The story of two couples with the same name who live in an ordinary American town and behind a curtain of words that thwart any semblance of mutual understanding, it contains clever, deceptively simple koans: "It must be so quiet when it isn't noisy," "Sometimes, I forget stuff. On the other hand, sometimes I remember stuff."
While Eno isn't entirely delighted to know that I've been put on edge, he's glad I had a reaction:"I’m glad, whatever the case, that you got some authentic feeling from it."
It turns out that words have been on his mind more than usual, even by the standards of a playwright. Eno, a Brooklyn resident and the author of
The Open House and the Pulitzer-finalist
Thom Pain (based on nothing) has been reading a book about children's brain development now that their daughter is 18 months old.
"The simple, huge irony of the fact is that our right brain is emotional stuff, intuitive stuff, but words are over on the other side," he said. "It never occurred to me that the word part of the brain is a separate anatomical structure from the part where the feeling goes on. It was interesting and problematic to me."
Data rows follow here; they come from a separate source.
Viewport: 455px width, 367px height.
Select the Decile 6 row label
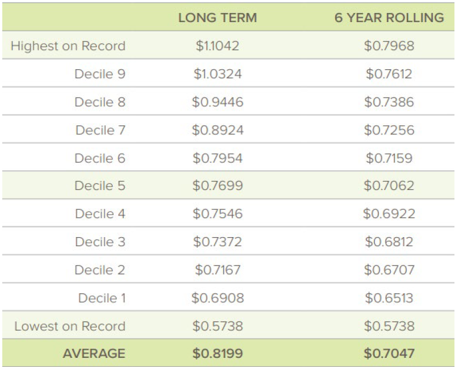pos(100,158)
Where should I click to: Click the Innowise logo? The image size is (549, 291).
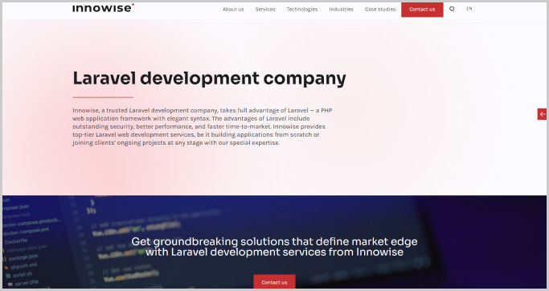click(x=103, y=8)
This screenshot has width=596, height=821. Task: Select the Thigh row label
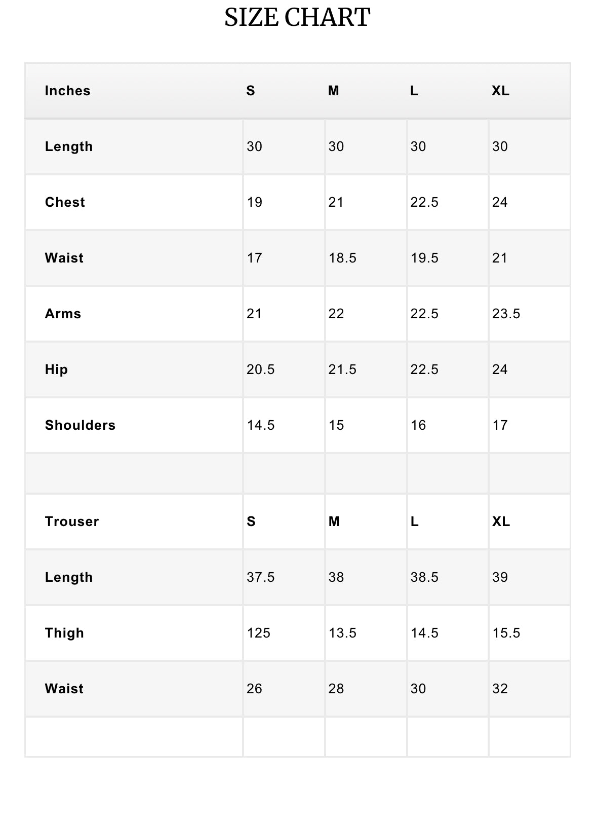(x=64, y=633)
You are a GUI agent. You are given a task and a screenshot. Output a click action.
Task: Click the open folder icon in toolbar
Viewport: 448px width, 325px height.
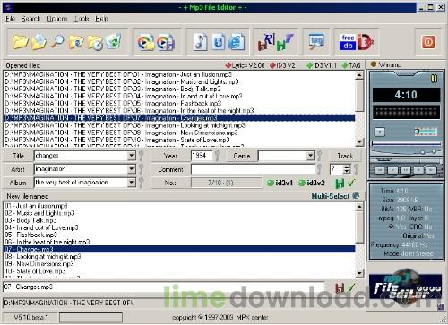click(21, 42)
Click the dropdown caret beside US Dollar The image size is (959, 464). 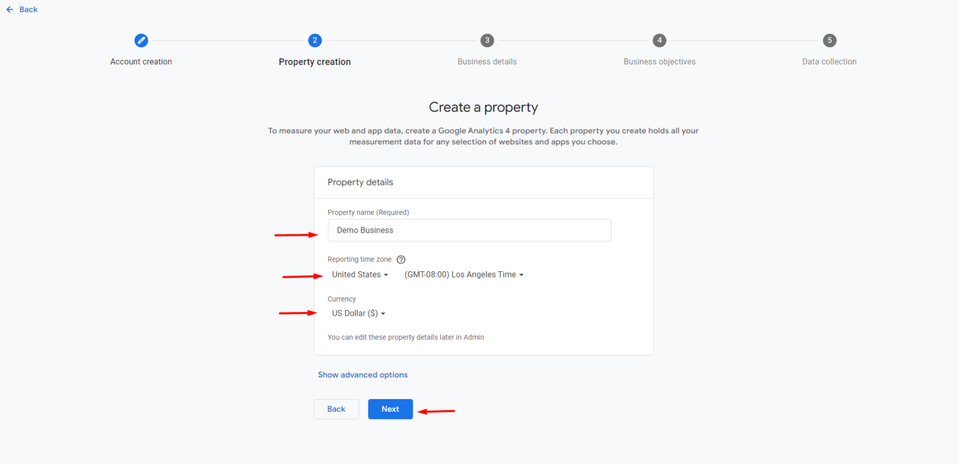(383, 313)
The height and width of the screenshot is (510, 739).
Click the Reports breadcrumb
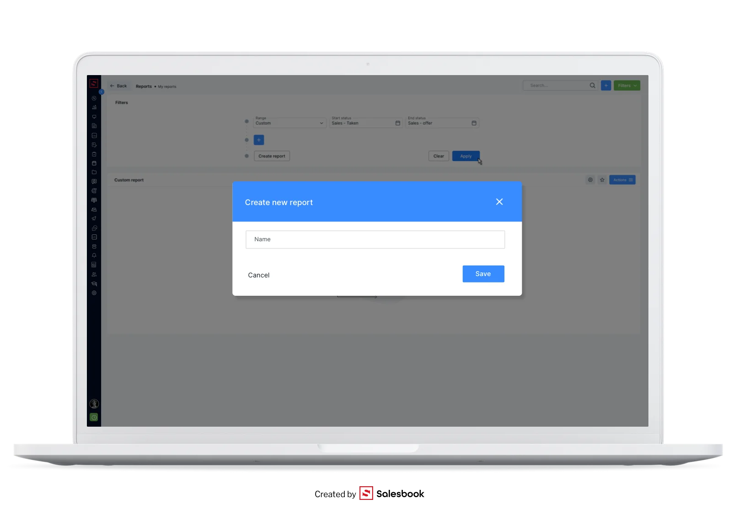[144, 86]
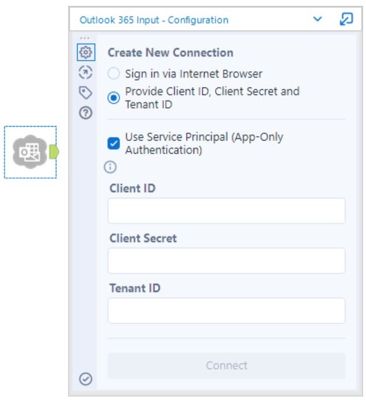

How so? This must be the precise type of thing he thinks about all day, no?
"Without really thinking about it, we assume that words are going to solve an emotional crisis, that words would be applicable," he said. Feelings, as discharges of the brain, have " already changed into something else just by nature of going into words, and someone has to hear it and respond in words — with either help or interference from the emotional part.”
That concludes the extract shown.